Saved entries:
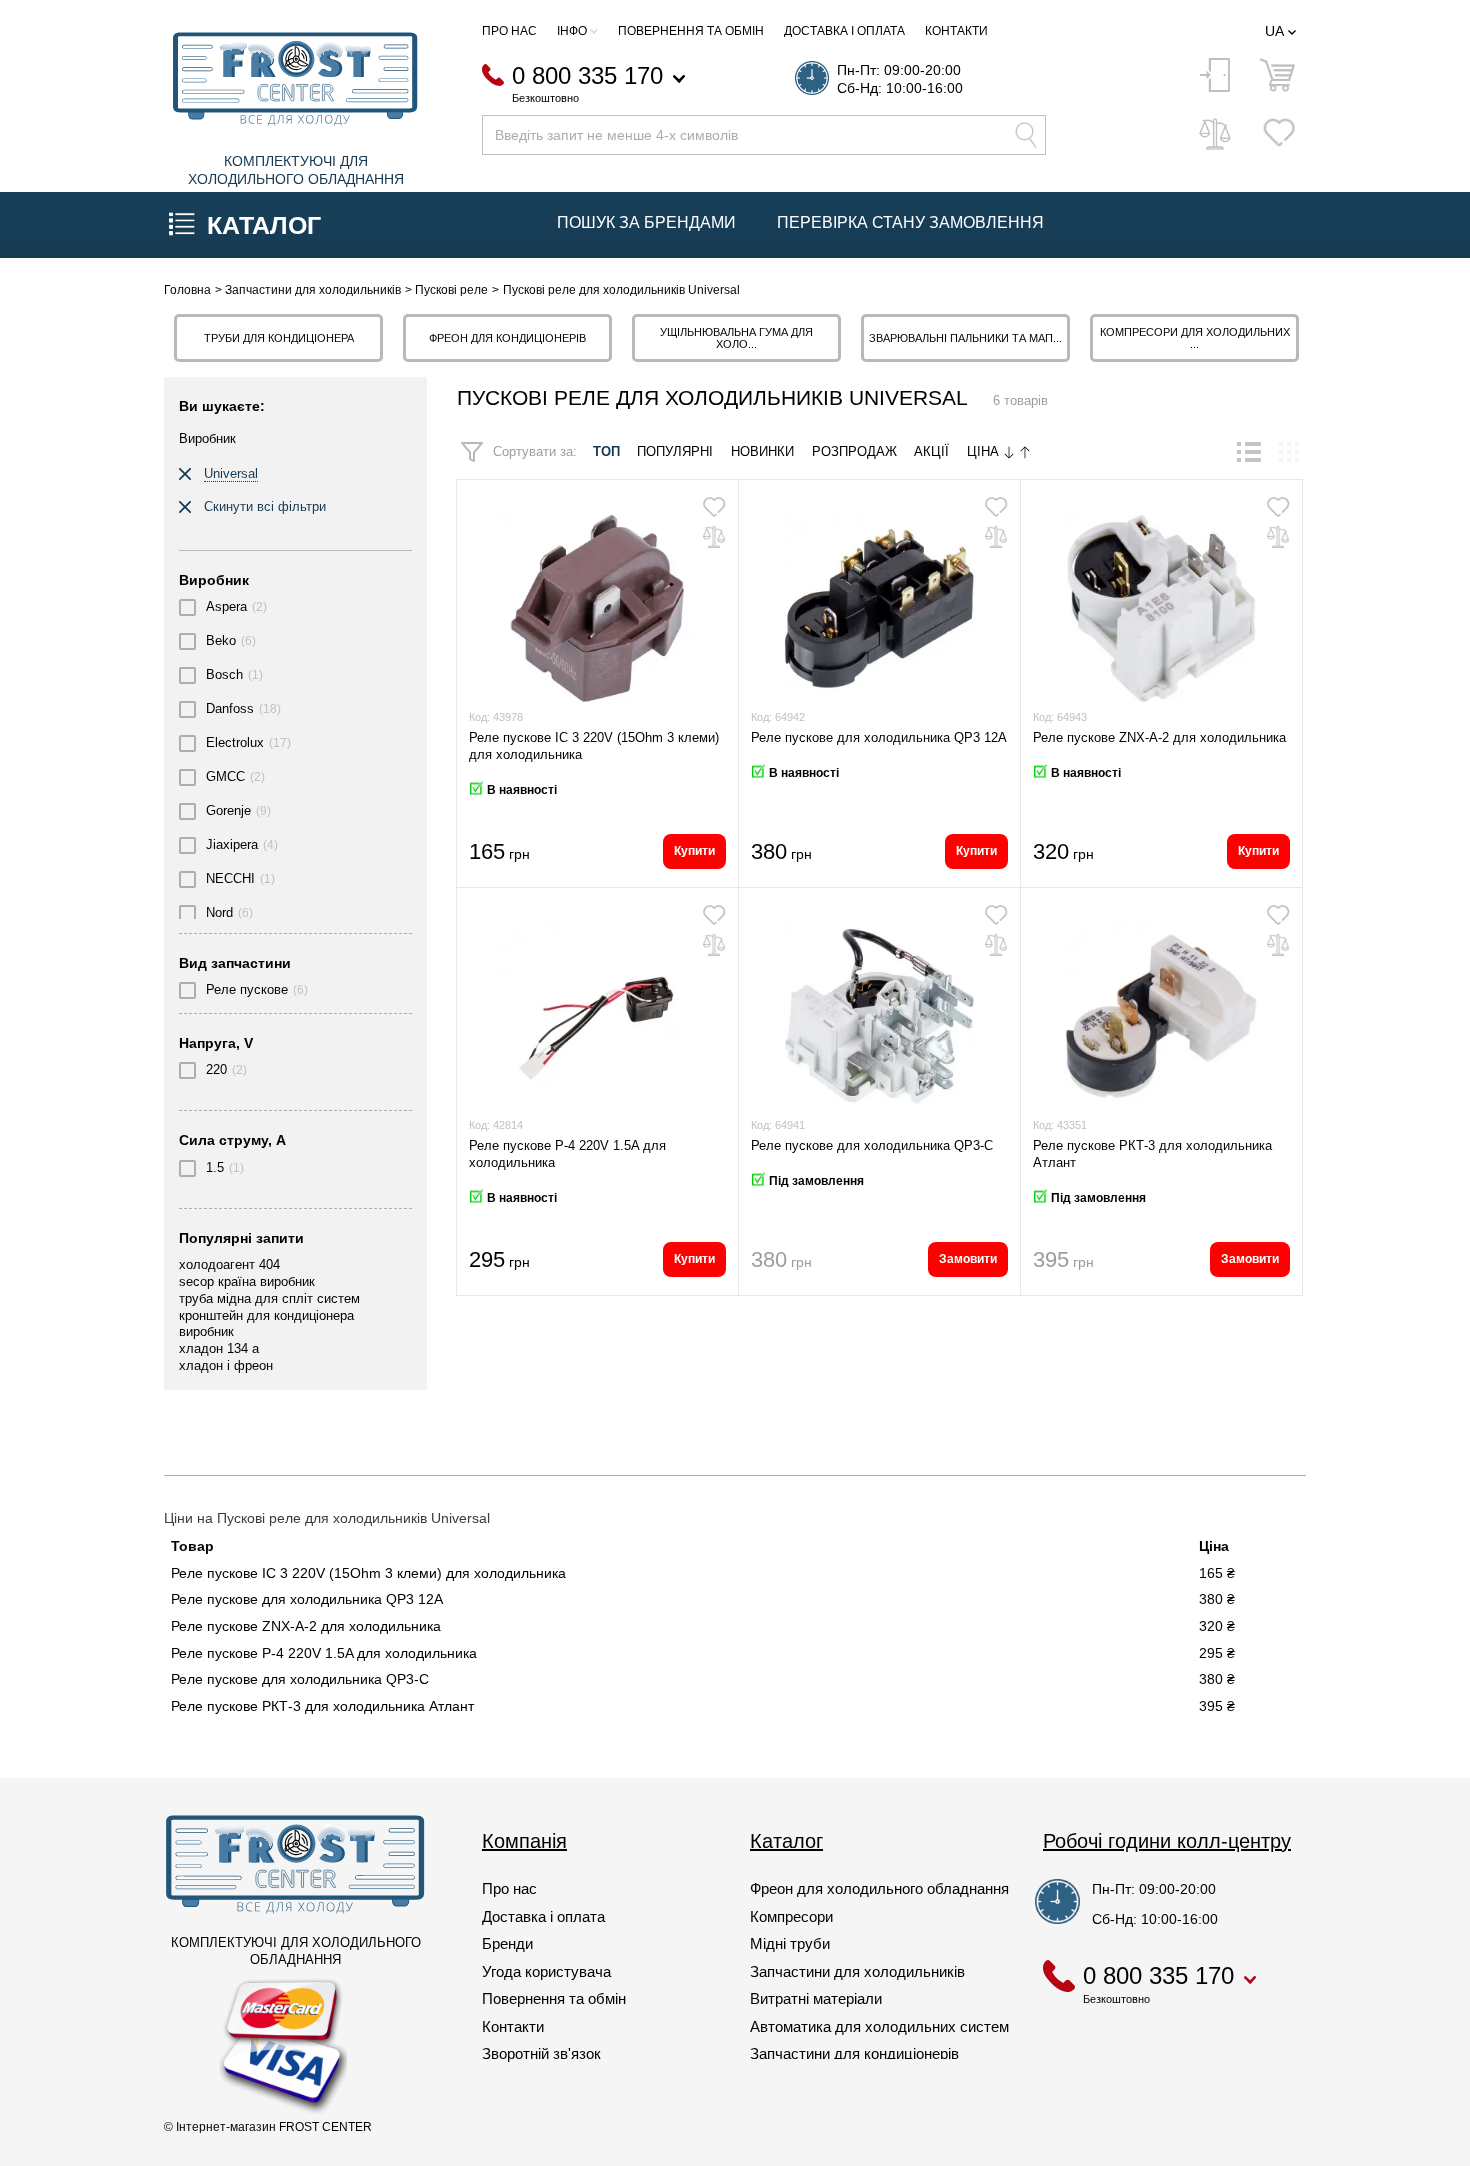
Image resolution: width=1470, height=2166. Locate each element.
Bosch (224, 674)
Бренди (507, 1943)
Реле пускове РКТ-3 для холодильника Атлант (322, 1706)
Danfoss (230, 708)
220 (216, 1069)
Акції (931, 452)
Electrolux (235, 742)
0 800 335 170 (587, 76)
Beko (221, 640)
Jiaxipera (232, 844)
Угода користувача (546, 1971)
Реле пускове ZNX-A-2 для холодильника (1159, 737)
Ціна (985, 452)
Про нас (509, 31)
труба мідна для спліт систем (269, 1298)
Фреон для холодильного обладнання (879, 1888)
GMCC (225, 776)
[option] (278, 338)
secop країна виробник (247, 1281)
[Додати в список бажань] (714, 507)
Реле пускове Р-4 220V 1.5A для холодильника (324, 1653)
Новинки (762, 452)
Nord (219, 912)
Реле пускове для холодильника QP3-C (872, 1145)
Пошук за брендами (646, 222)
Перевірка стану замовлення (910, 222)
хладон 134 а (219, 1348)
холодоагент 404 (229, 1264)
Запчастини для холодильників (857, 1971)
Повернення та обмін (691, 31)
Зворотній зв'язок (541, 2053)
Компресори (791, 1916)
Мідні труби (790, 1943)
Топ (606, 452)
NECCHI (230, 878)
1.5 (215, 1167)
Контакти (956, 31)
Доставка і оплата (844, 31)
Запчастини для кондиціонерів (854, 2053)
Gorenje (228, 810)
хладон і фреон (226, 1365)
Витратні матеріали (816, 1998)
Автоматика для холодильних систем (879, 2026)
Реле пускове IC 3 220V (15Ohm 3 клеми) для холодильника (368, 1573)
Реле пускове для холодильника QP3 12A (879, 737)
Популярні (675, 452)
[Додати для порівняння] (714, 537)
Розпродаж (854, 452)
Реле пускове (247, 989)
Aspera (226, 606)
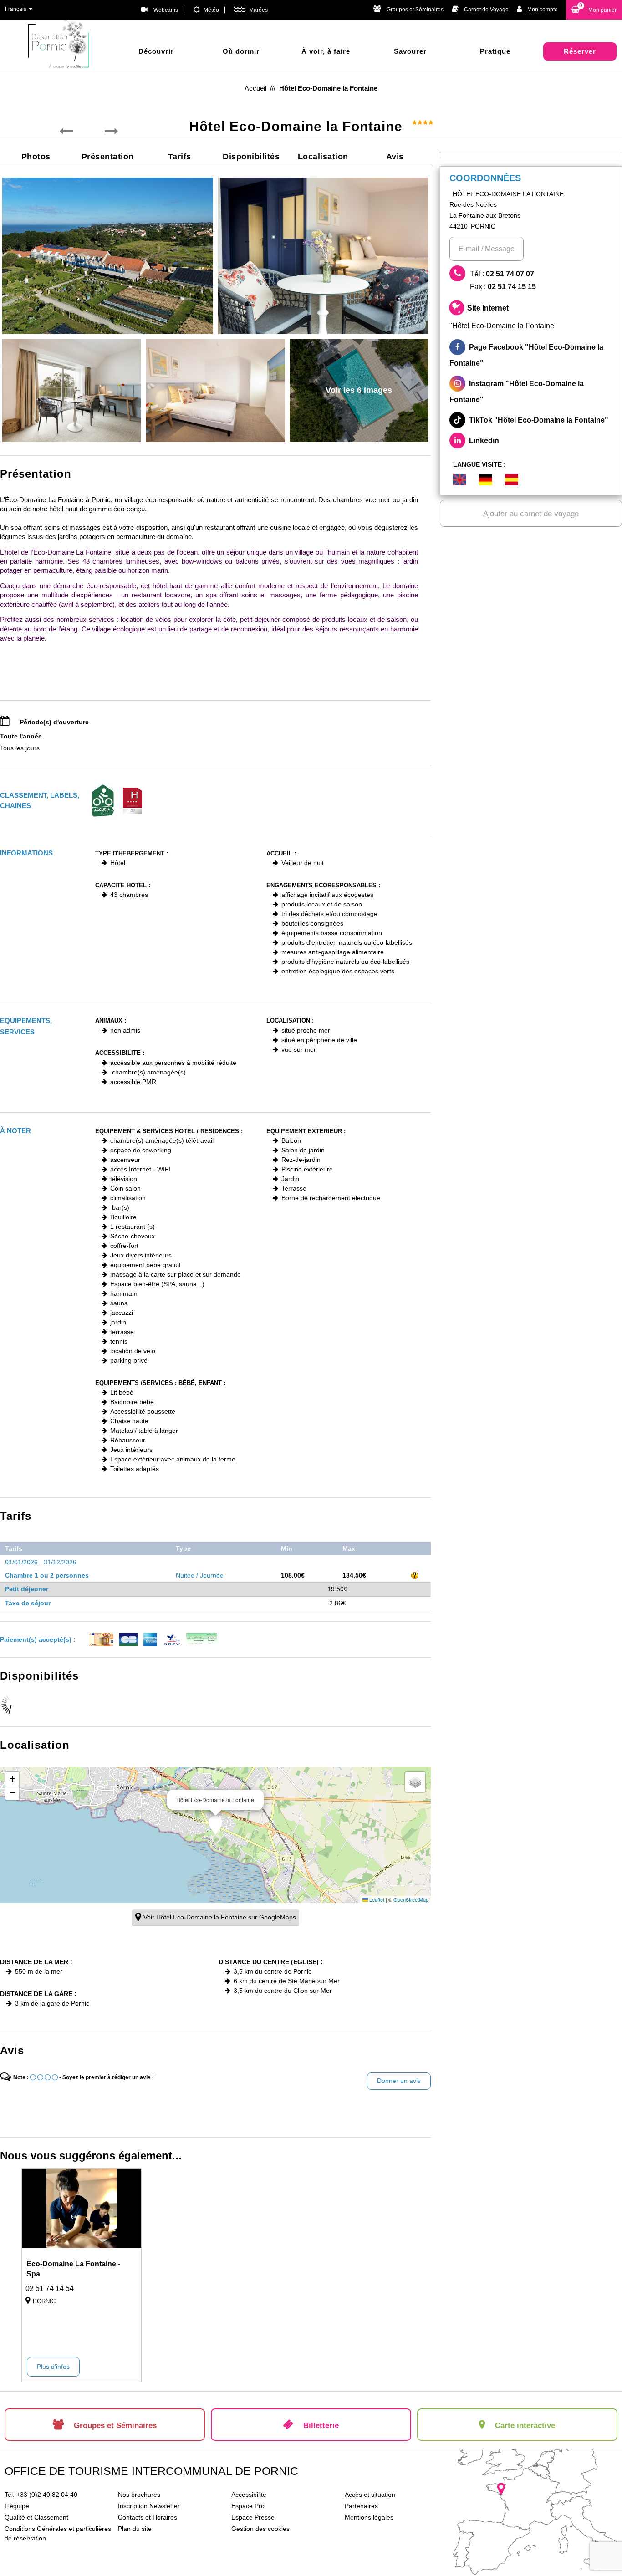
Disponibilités (251, 156)
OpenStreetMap (410, 1899)
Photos (36, 156)
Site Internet (503, 317)
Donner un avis (399, 2080)
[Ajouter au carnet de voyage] (128, 2267)
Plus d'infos (53, 2366)
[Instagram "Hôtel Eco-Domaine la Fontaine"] (530, 391)
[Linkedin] (530, 440)
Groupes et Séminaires (415, 9)
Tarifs (179, 156)
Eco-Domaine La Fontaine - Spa (73, 2269)
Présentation (108, 156)
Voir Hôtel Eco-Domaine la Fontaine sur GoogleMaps (219, 1917)
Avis (395, 156)
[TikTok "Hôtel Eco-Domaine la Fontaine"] (530, 420)
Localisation (323, 156)
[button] (594, 10)
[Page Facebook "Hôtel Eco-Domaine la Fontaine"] (530, 355)
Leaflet (376, 1899)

Exercise details: Your answer should consist only of the lines above between the line holding "Акції (931, 452)" and the line holding "труба мідна для спліт систем (269, 1298)", inclusive, each transcribed exactly.

Written answer:
Акції (931, 452)
Electrolux (235, 742)
0 800 335 170 (587, 76)
Beko (221, 640)
Jiaxipera (232, 844)
Угода користувача (546, 1971)
Реле пускове ZNX-A-2 для холодильника (1159, 737)
Ціна (985, 452)
Про нас (509, 31)
труба мідна для спліт систем (269, 1298)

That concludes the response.